En 1980 el Movimiento de Izquierda Revolucionaria (MIR) robó la bandera del Museo Histórico Nacional, puesto que esa misma bandera era usada por la dictadura cívico-militar chilena para instalar la idea de un “enemigo interno”, desplegando una violencia inédita contra la izquierda.
En el 2019, ante un Estado que sistemáticamente disparaba a los ojos, ¿cómo reivindicar el símbolo? En ese estallido de descontento, rabia y rebeldía la bandera chilena aparece acribillada, desgarrada, doliente, ennegrecida, de luto. De allí que su protagonismo quedase subsumido por otras, como la del pueblo mapuche, como las de los equipos de fútbol.
¿Cuáles son las banderas que hoy se levantan?
Imagen 4: Cédulas chilenas desechadas
Desde hace algún tiempo Chile se convirtió en uno de tantos países a los que arribar con esperanzas, sueños, nostalgia, expectativas, inquietudes, temores, incertidumbres. Migrar siempre es una apuesta, un desafío. Un comienzo. Se lidia con una nueva cultura y con su burocracia.
Intuyo un primer deseo migrante: ir lo menos posible a las oficinas de extranjería (siempre que se pueda).
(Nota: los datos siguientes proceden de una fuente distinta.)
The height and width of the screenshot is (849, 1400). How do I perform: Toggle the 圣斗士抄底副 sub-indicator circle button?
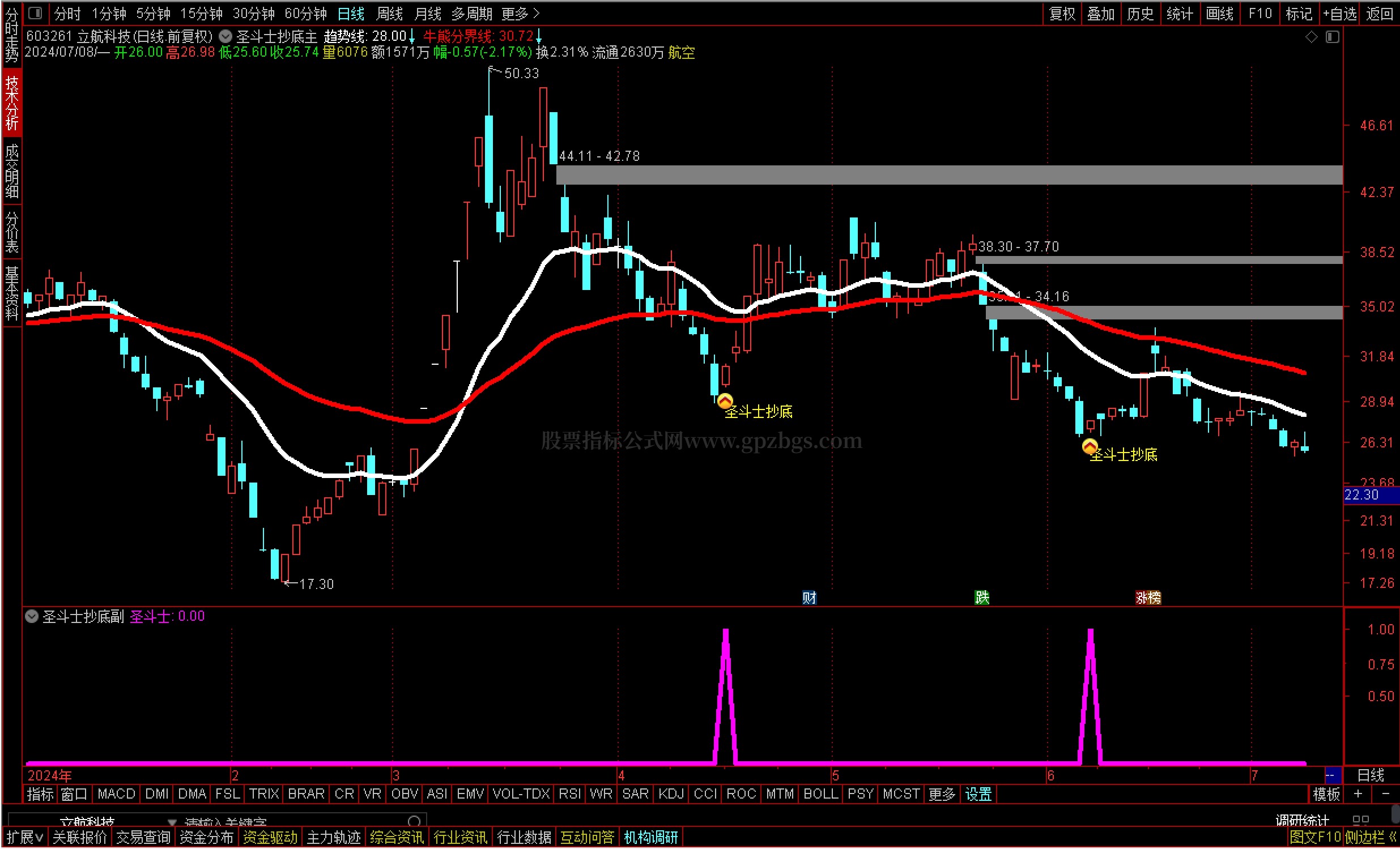pos(32,617)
Pocas oficinas encarnan tanto el poder y, a la vez, la despojan a una: funcionarixs deciden quién merece una visa; a quién se le hacen más preguntas o se le exige más documentación; quién es puesto bajo sospecha; a quién se le otorga sólo provisoriamente, por las dudas; a quién se le retienen sus documentos; a quién se le deniega la visa y debe abandonar el país.
Las visas y cédulas cuestan dinero, pero sobre todo energía física y emocional. Nervios y llantos incluidos. Aunque todo esté en regla, la sensación de vulnerabilidad y la constatación de que, a fin de cuentas, se depende del funcionario de turno, siempre permanece. Por eso, obtener la documentación que reduzca las visitas a la oficina de extranjería y el racismo institucional, más que alegría, otorga tranquilidad y respiro.
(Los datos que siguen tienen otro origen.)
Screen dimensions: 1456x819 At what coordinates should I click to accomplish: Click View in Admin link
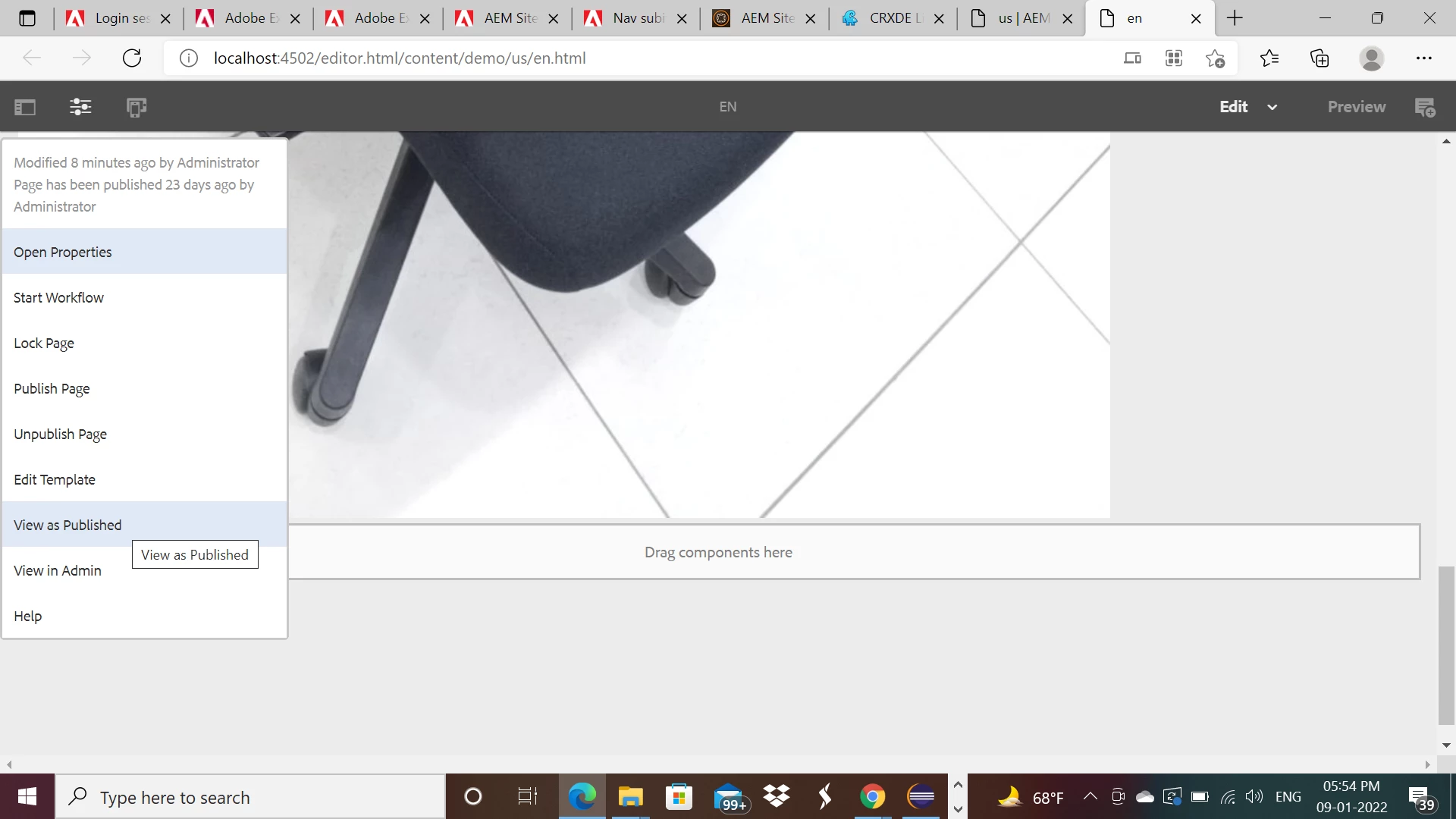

Un reportaje en la prensa y sus dos fotografías me interpelan.
Ordenadas y dispuestas en el pasto, 18 cédulas de identidad chilenas aparecen en una imagen. El titular dice que fueron desechadas. Pero la fotografía muestra una escena prolija. Una construcción que prepara y organiza los elementos que la imagen muestra, una puesta en escena que facilita la lectura a quien la observa.
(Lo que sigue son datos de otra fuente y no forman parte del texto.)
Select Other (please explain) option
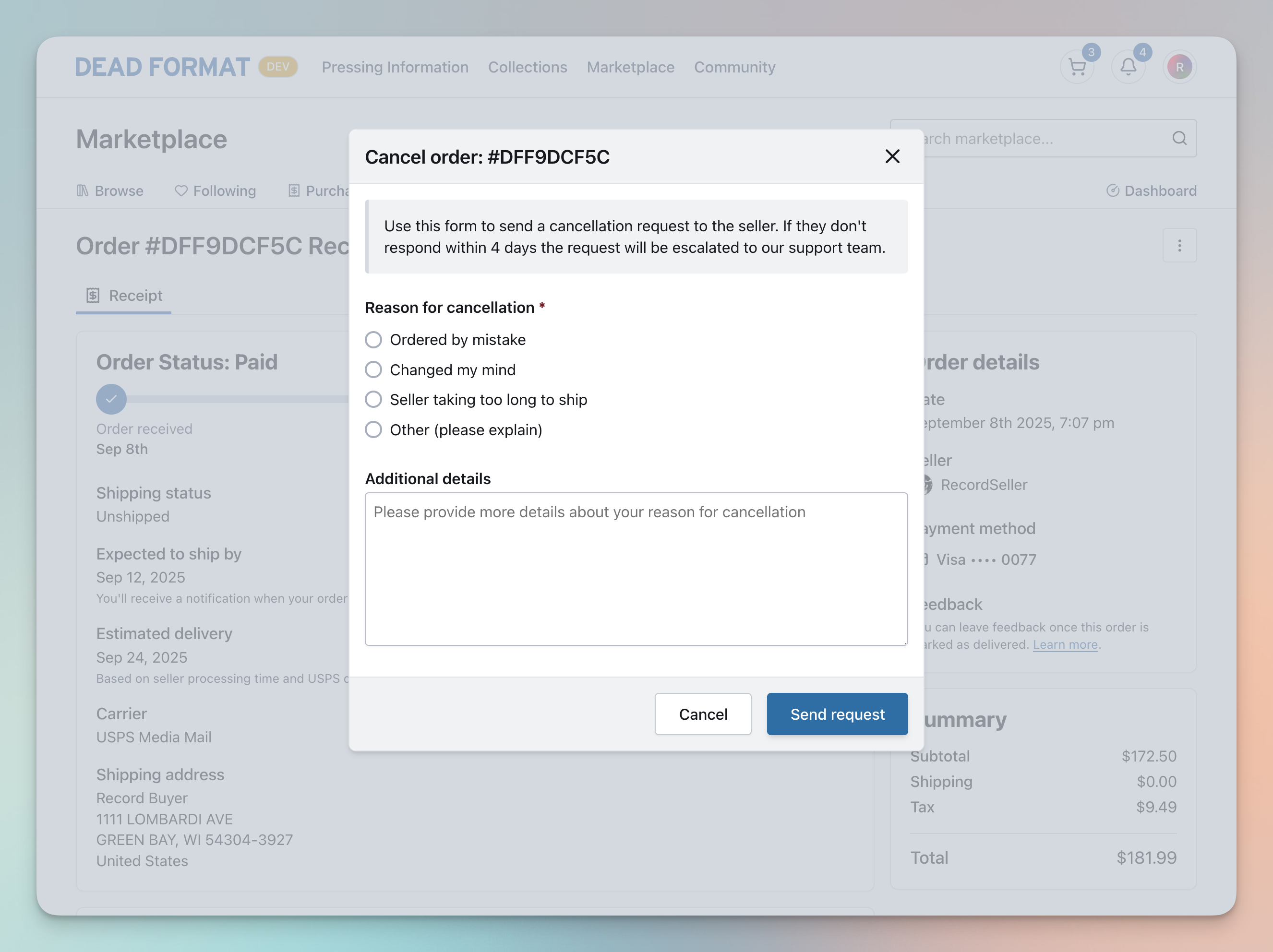pyautogui.click(x=373, y=429)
¿Quién tomó estas imágenes?
¿Por qué ordena y organiza las cédulas para la fotografía?
¿Por qué decide exponer las identidades de quienes fueron alguna vez sus portadores, incluyendo la cédula de al menos unx niñx?
La primera sospecha: ¿Un policía?
¿Qué certifica ese plástico?
Una existencia legal, una ciudadanía, un permiso de residencia, un número con el que tramitar la vida, una identidad, un género. En algunos casos, una profesión; en otros, el color de ojos y pelo, la altura. Siempre una firma, una foto, una identidad institucionalizada, una fecha de expiración.
De las 18 cédulas, 14 habían caducado.
De las 18 cédulas, 15 tenían permiso de residencia sólo por un año.
¿Qué se hace en un año?
Un año se diluye entre las manos.
Todas las noticias que encuentro cuentan más o menos lo mismo: personas nacidas en Haití que vivían en Chile y Brasil intentan llegar a los Estados Unidos. La misma persona que pone en Twitter las fotografías de las cédulas explica que son desechadas porque la ley estadounidense no da asilo a quienes ya contaban con uno.
Se desechan, entonces, para ocultar la información a los revisores de asilo.
¿A qué responde, entonces, su decisión de publicar las fotografías con los rostros, nombres y datos de nacimiento de las personas dueñas de esas cédulas?
2.633 veces fue replicado el Tweet con las imágenes. Eso sin contar los periódicos que la utilizaron.
Constatación contraintuitiva: quien posteó las imágenes era investigador del Center for Immigration Studies (Centro de Estudios de Migración).